## Task prompt
Reproduce the listing below verbatim, omitting the pictures.

Begin Dataset extract

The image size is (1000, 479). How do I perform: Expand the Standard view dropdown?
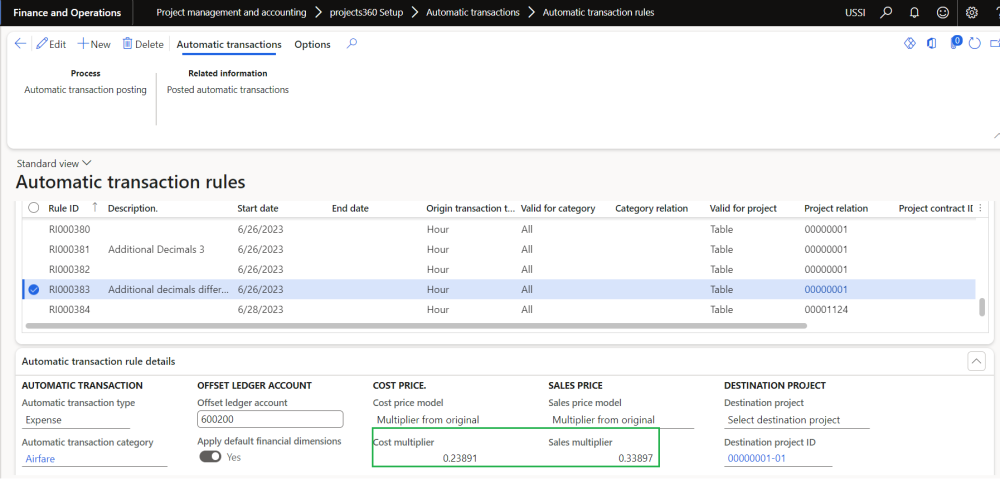pos(54,163)
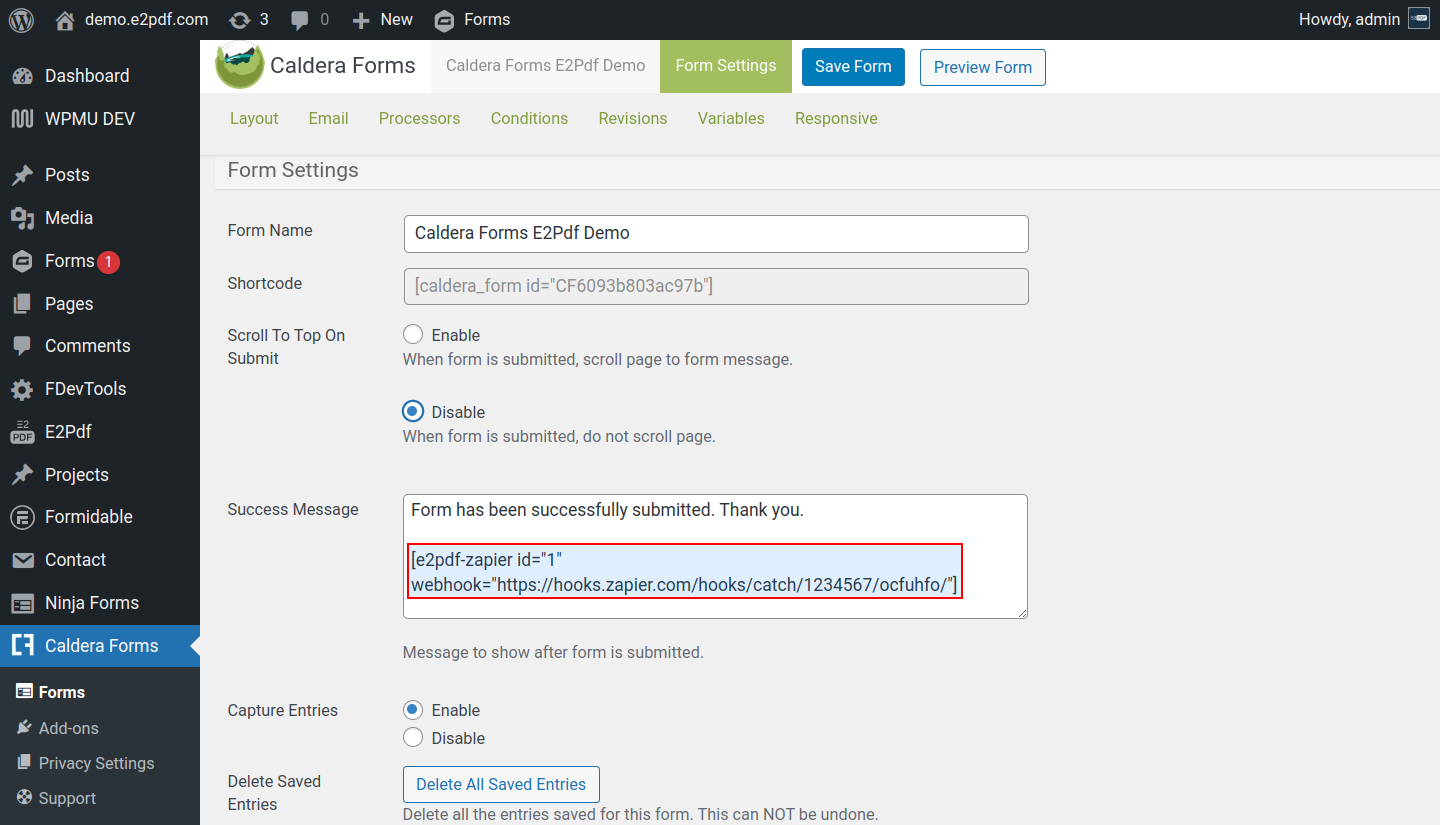Click the Caldera Forms logo icon

tap(240, 66)
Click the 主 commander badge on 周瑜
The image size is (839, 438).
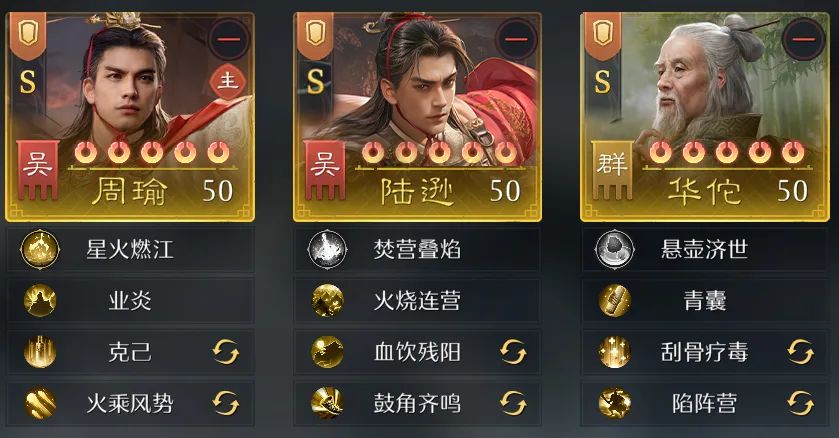click(227, 82)
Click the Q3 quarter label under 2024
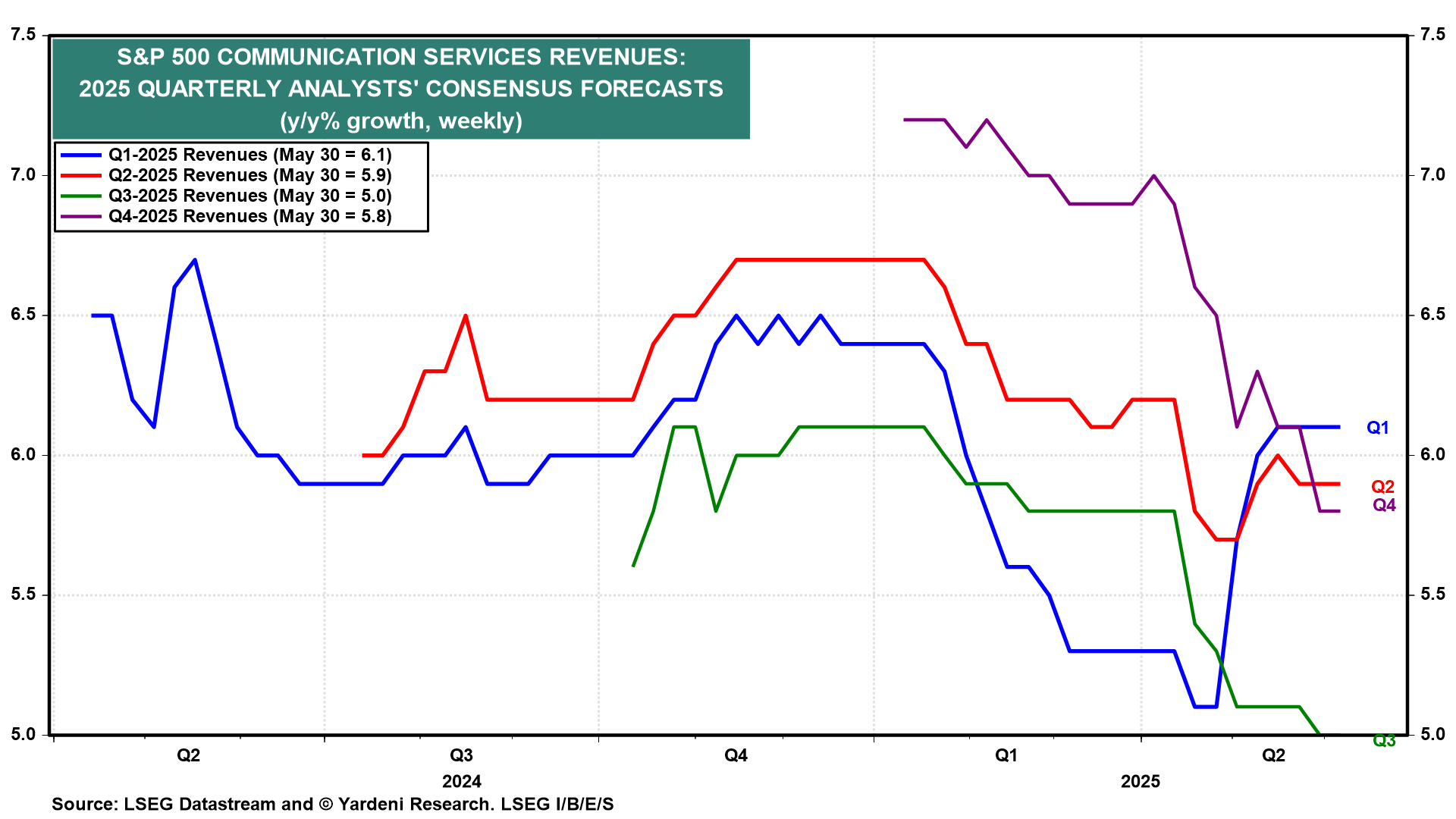The image size is (1456, 819). pyautogui.click(x=461, y=755)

End Dataset extract

## Solution to the exercise
The image size is (1000, 479). How do I perform: Expand the Standard view dropdown?
pos(54,163)
Click the Caldera Forms logo icon

tap(240, 66)
Click the 主 commander badge on 周瑜
The image size is (839, 438).
click(227, 82)
Click the Q3 quarter label under 2024
The image size is (1456, 819). pyautogui.click(x=461, y=755)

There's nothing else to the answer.